Authors: Zuzanna Miodonska, Michal Krecichwost, Pawel Badura

Abstract:

Sigmatism (lisping) is a speech disorder in which sibilant consonants are mispronounced. The diagnosis of this phenomenon is usually based on the auditory assessment. However, the progress in speech analysis techniques creates a possibility of developing computer-aided sigmatism diagnosis tools. The aim of the study is to statistically verify whether specific acoustic features of sibilant sounds may be related to pronunciation correctness. Such knowledge can be of great importance while implementing classifiers and designing novel tools for automatic sibilants pronunciation evaluation. The study covers analysis of various speech signal measures, including features proposed in the literature for the description of normative sibilants realization.

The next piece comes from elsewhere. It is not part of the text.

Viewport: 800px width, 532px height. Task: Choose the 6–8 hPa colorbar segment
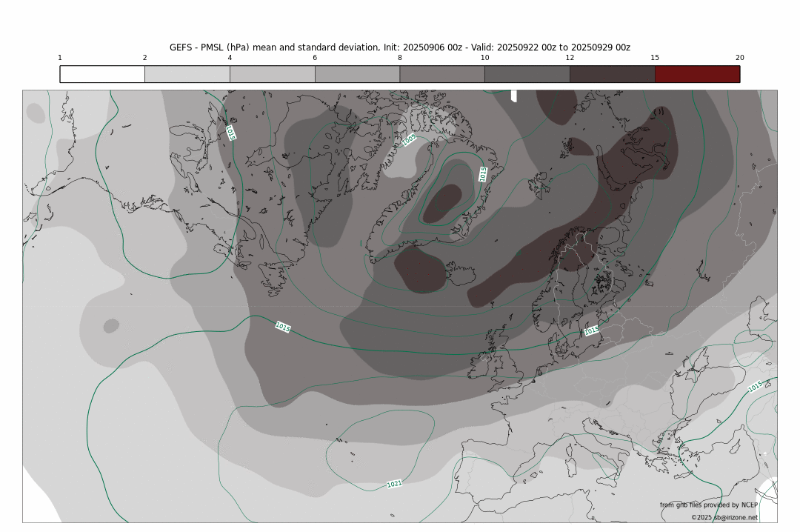pos(357,74)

Amplitudes and frequencies of three fricative formants (FF) are extracted based on local spectral maxima of the friction noise. Skewness, kurtosis, four normalized spectral moments (SM) and 13 mel-frequency cepstral coefficients (MFCC) with their 1st and 2nd derivatives (13 Delta and 13 Delta-Delta MFCC) are included in the analysis as well. The resulting feature vector contains 51 measures. The experiments are performed on the speech corpus containing words with selected sibilant sounds (/ʃ, ʒ/) pronounced by 60 preschool children with proper pronunciation or with natural pathologies. In total, 224 /ʃ/ segments and 191 /ʒ/ segments are employed in the study. The Mann-Whitney U test is employed for the analysis of stigmatism and normative pronunciation. Statistically, significant differences are obtained in most of the proposed features in children divided into these two groups at p < 0.05. All spectral moments and fricative formants appear to be distinctive between pathology and proper pronunciation. These metrics describe the friction noise characteristic for sibilants, which makes them particularly promising for the use in sibilants evaluation tools. Correspondences found between phoneme feature values and an expert evaluation of the pronunciation correctness encourage to involve speech analysis tools in diagnosis and therapy of sigmatism. Proposed feature extraction methods could be used in a computer-assisted stigmatism diagnosis or therapy systems.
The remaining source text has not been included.